The outstanding factor on the battlefield was the tactical
skill of the Turkish horsemen firing their arrows from horseback. They were
always relatively few and this was critical in Asia Minor. In the Caliphate
they were the cutting edge of armies and supported by diverse and adaptable
forces. The Franks had no technical answer to the problem and their response
was precisely what one would expect – the tactical expedient of solidity of
formation. This is always desirable in both cavalry and infantry, but very
difficult to achieve when there was no formal system of training. In their
first battle the Franks found themselves fighting in close ground near Nicaea,
which frustrated Turkish tactics. At Dorylaeum the enemy was free to manoeuvre
and attacked skillfully, cruelly exposing the Franks who lacked any overall
command. But the chances of topography and direction of attack, and the
determination and skill of the leaders held the armies together. Thereafter the
crusader host became a more coherent group of units and Bohemond was able to
use this experience and skill to great advantage at the Lake Battle. Against
Kerbogah the same cohesiveness was seen amongst the infantry who were also
refined and trained by the experience of war and the lessons of this were
applied at Ascalon where a complex marching formation was adopted, and the
classic pattern of infantry protecting cavalry marked the final deployment.
This was not innovation as such, for similar formations had been used in the
West but here it was used with great success.

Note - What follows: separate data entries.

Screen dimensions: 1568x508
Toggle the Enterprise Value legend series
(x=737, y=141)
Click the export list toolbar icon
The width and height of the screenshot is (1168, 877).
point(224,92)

It is this growth of the coherence and experience of the
crusader host as a whole which was the key to their military success. In many
ways their overall organisation and weapons were inferior to those of their
enemies and they were ‘away from home’ in a strange climate. But the divisions
of their enemies meant that their weaknesses were never exposed fully and they
were given time in which they became more and more experienced. Crucially the
Turks of Asia Minor failed to stop them. Thereafter what had been a relatively
incoherent host, within which some armies were better ordered than others,
became more coherent and experienced, and more successful.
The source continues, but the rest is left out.